Data records START

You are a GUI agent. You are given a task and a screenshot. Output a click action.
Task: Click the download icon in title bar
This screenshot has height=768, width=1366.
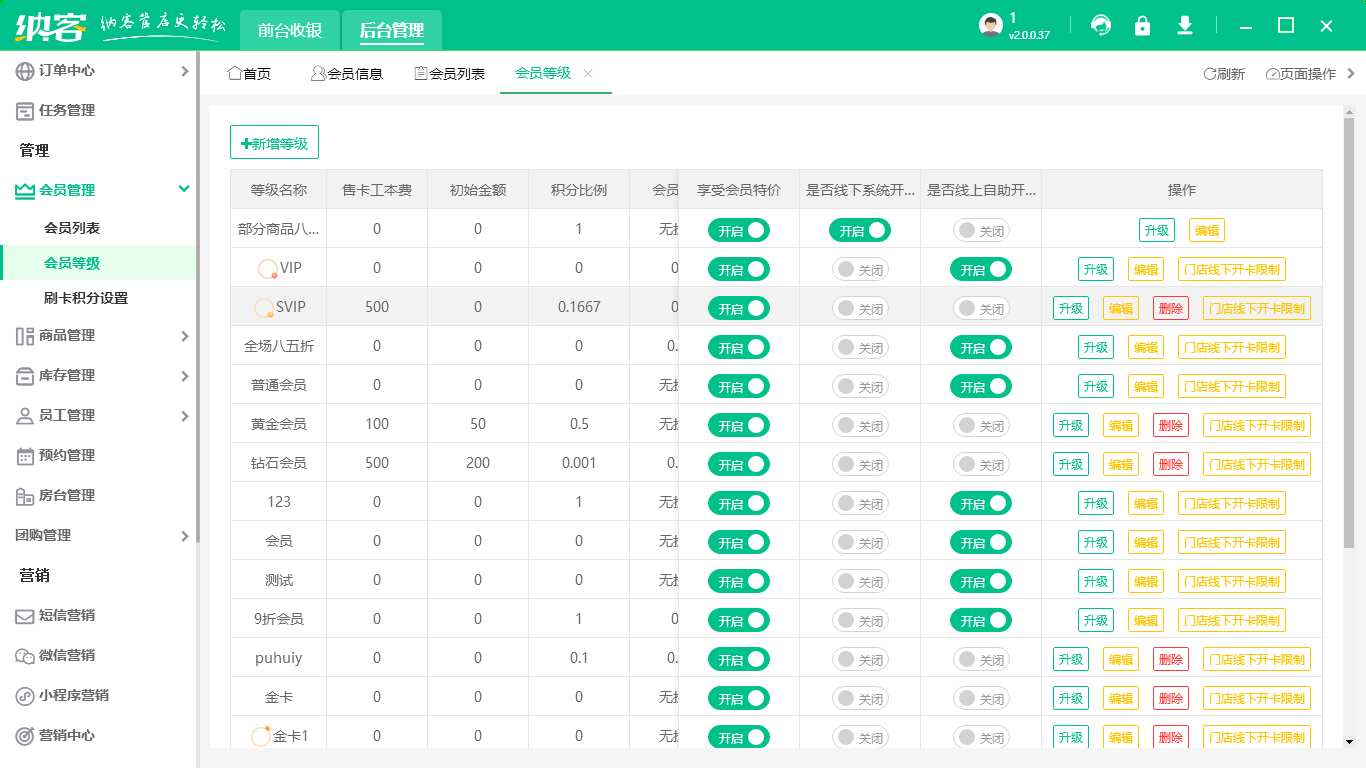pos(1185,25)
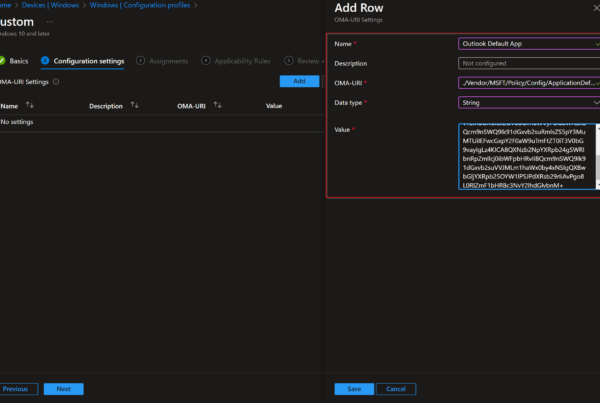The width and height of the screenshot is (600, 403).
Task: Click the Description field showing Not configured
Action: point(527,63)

Data records END
Data records START

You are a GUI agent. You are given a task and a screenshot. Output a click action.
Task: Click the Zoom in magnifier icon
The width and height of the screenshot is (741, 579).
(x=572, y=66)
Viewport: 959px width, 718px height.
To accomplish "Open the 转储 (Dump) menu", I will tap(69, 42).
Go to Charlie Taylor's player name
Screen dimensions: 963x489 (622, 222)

Data records END

- Directions -
Look through the records for the word "icon". Every line that has it should be copied.

- Exercise answer -
Task: Click the download icon in title bar
Task: Click the Zoom in magnifier icon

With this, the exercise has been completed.